In embodiments of the invention it is envisaged that the capacitor 60 of each of the modules 56 may be replaced by a battery, fuel cell, photovoltaic cell, auxiliary AC generator with associated rectifier or another energy source or sink. In order to provide a unidirectional chain-link converter 48, the insulated gate bipolar transistors 58 may be connected in parallel with the respective capacitor 60 in a half-bridge arrangement to define a 2-quadrant unipolar module 62, such as that shown in Figure 2a, which can provide zero or positive voltage and can conduct current in both directions. In order to provide a bidirectional chain-link converter 48, the insulated gate bipolar transistors 58 may be connected in parallel with the respective capacitor 60 in a full-bridge arrangement to define a 4-quadrant bipolar module 64, such as that shown in Figure 2b, which can provide positive or negative voltage and can conduct current in both directions. Each half-bridge and full-bridge module 62,64 may include a free-wheel diode 66 connected in parallel with each IGBT 58.
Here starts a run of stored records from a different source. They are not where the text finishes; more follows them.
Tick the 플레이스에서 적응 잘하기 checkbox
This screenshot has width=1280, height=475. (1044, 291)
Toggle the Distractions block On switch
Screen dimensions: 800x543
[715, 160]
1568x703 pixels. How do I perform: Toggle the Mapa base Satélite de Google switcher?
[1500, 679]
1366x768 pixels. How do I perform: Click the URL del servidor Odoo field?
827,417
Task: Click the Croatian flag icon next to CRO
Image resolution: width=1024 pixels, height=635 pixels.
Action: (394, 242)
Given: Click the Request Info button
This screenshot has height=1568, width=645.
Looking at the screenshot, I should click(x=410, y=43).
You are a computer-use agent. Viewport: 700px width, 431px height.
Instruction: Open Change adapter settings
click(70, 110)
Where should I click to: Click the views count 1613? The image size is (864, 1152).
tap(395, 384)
In use, the IGBTs 58 are controllable to operate the half-bridge module 62 in three half-bridge modes; blocked, bypassed and output mode. In half-bridge blocked mode, both the IGBTs 58 are opened. For one polarity current flows through one free-wheel diode 66 and bypasses the capacitor 60. For the other, opposite, polarity current flow through the other free-wheel diode 66 and the capacitor 60 charges up until its voltage reaches that of the external source. In half- bridge bypassed mode, one of the IGBTs 58 is closed to form a short circuit such that current flows through the closed IGBT 58 and bypasses the capacitor 60. In half-bridge output mode, one of the IGBTs 58 is closed such that current flows through the closed IGBT 58 and the capacitor 60 which provides a voltage phase to the voltage source converter. In use, the IGBTs 58 are controllable to operate the full-bridge module 64 in full-bridge blocked, output, bypassed and diode modes, as shown in Figure 3. In full-bridge blocked mode 68, all the IGBTs 58 are opened. In full-bridge output mode 70a, 70b, the IGBTs 58 are configured so that current flows through the closed IGBTs 58 and the capacitor 60 which presents a positive or negative voltage to the voltage source converter. In full-bridge bypass mode 72, the IGBTs 58 are configured to form a short circuit so that current flows through the closed IGBTs 58 and bypasses the capacitor 60. In full-bridge diode mode

74a, 74b, 74c, 74d, one IGBT 58 device is closed to form a short circuit while the rest are open so that current flows through a free-wheel diode 66 and the short circuit .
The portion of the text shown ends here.